Syndicate results 2021 #49 Hamilton (in Run-off) 3334

The Lloyd’s syndicates have now published their results for 2021 and, in some cases, added detail and an outlook for 2022. Some have stuck to the bare bones. As last year, IMN is summarizing the results from all syndicates that have a marine interest, which have provided some information on the marine side.

Run-off Manager     B. J. Taylor

The principal activity of Syndicate 3434 was the underwriting of general insurance and reinsurance business at Lloyd’s until December 31st 2019, at which point it was placed into run-off.

As a result of the acquisition of HMA, a Group Board decision was made to renew the Syndicate’s underwriting business in Syndicate 4000 from January 1st 2020. In line with the decision to place the Syndicate into run-off, the Syndicate was reinsured to close into Syndicate 4000, effective January 1st 2022.

Treaty/Reinsurance The focus was on short-tail classes, worldwide, offering products including:

  • Energy: offered on excess of loss and pro rata bases for onshore/offshore, power generation, renewables, wind and Gulf of Mexico.
  • Marine: offered for hull, yacht, cargo, specie, fine art, marine liability and marine war.
  • Property Treaty: per risk, catastrophe and pro rata coverage for commercial and residential accounts.
  • War and Terrorism: excess of loss and treaty basis, including for country pools.
  • Accident and Health: per risk and catastrophe coverage on excess of loss and treaty bases.

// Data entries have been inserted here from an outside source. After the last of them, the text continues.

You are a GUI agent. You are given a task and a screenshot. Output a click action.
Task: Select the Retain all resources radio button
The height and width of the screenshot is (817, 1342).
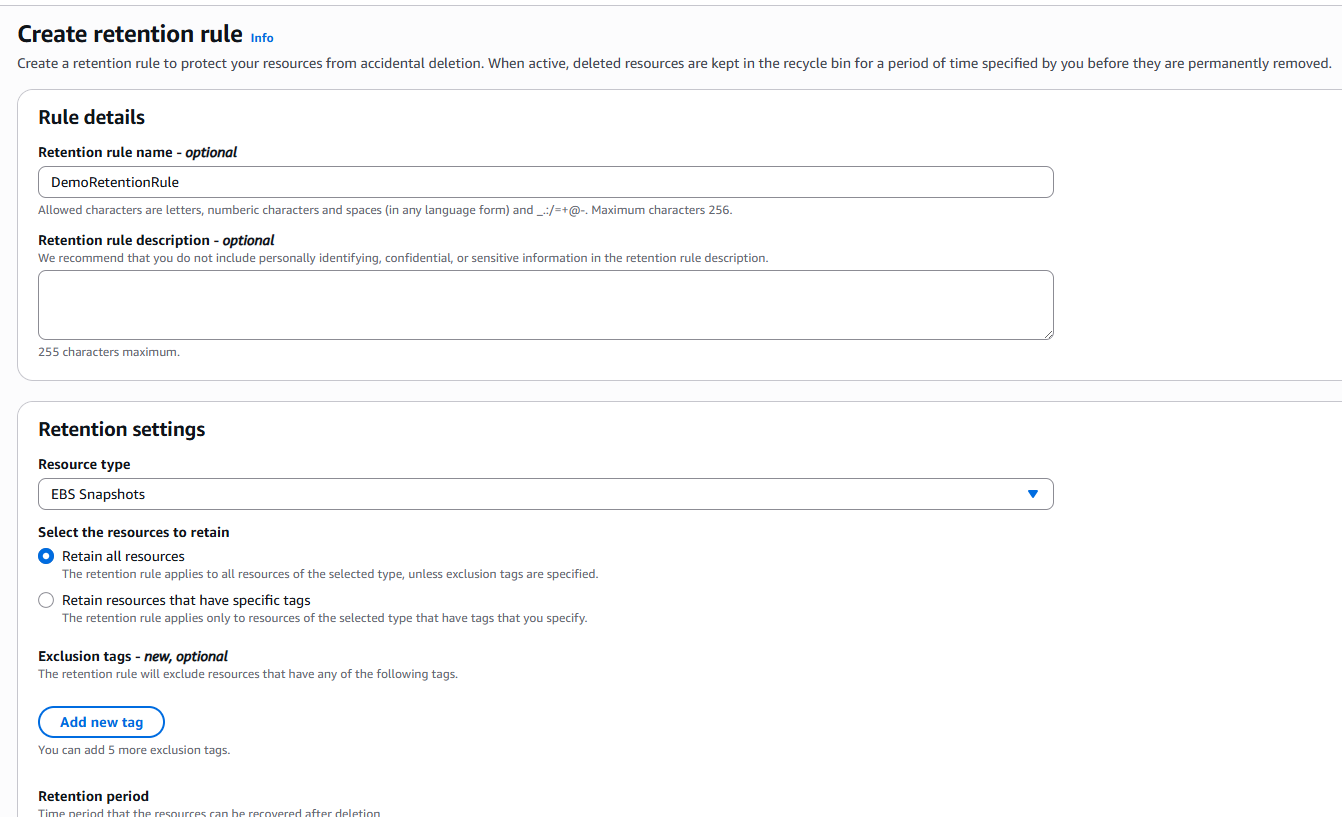tap(46, 557)
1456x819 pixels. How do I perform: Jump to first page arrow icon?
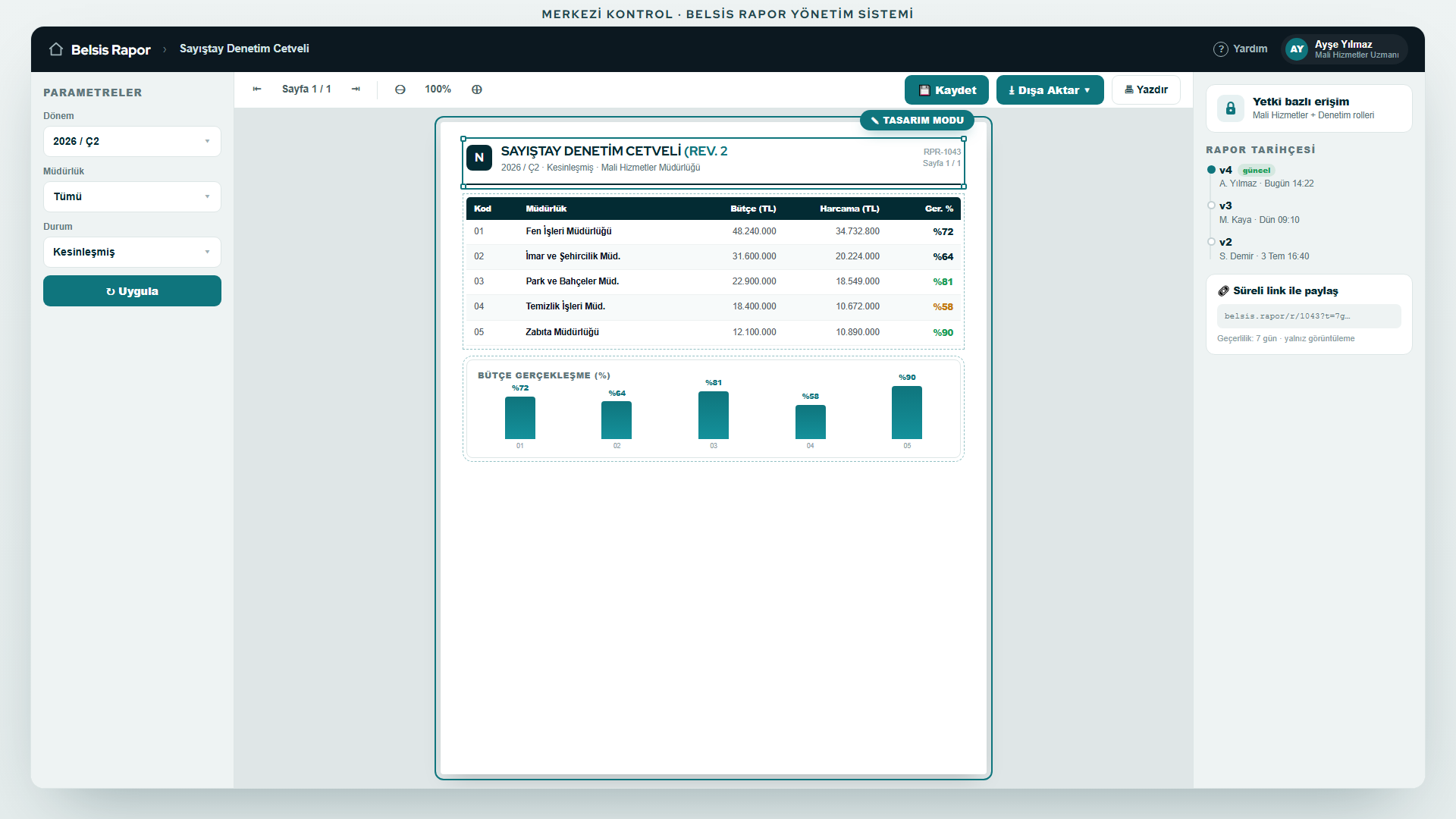[257, 89]
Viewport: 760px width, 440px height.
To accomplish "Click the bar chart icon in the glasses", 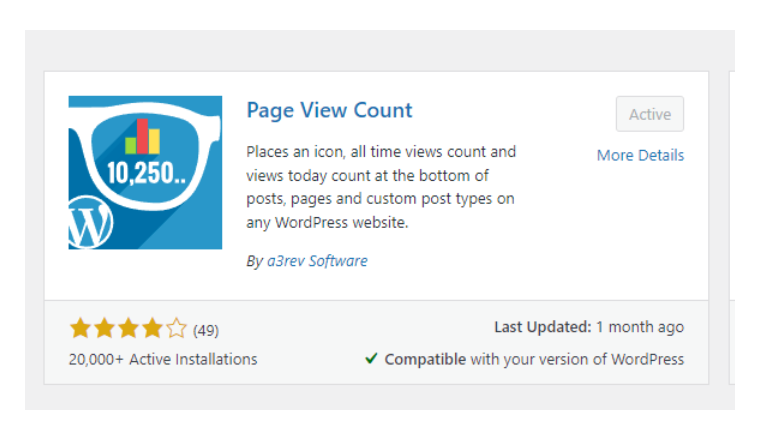I will (x=148, y=136).
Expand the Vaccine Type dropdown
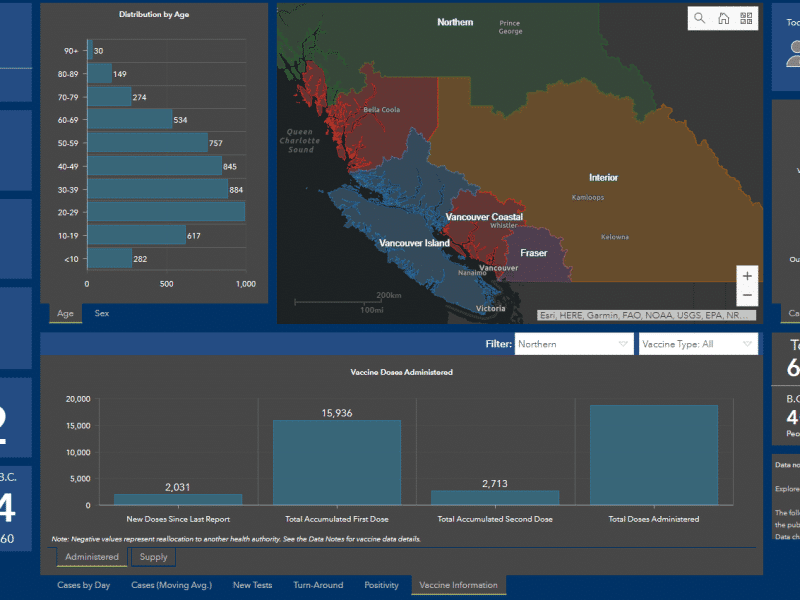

The marine account had two main sub-classes: Marine Liability and Energy Liability. In addition, a small amount of Seafarers’ Abandonment business was also written.


£m 2021 2020
Gross earned premiums 7.2 70.1
NEP 1.8 (11.8)
Loss for the financial year (10.8) (0.9)
Total comprehensive loss for the financial year (11.4) (1.7)
Investments, cash and deposits 61.3 104.9

The Syndicate reported a loss for the year of £10.8m (2020: £0.9m).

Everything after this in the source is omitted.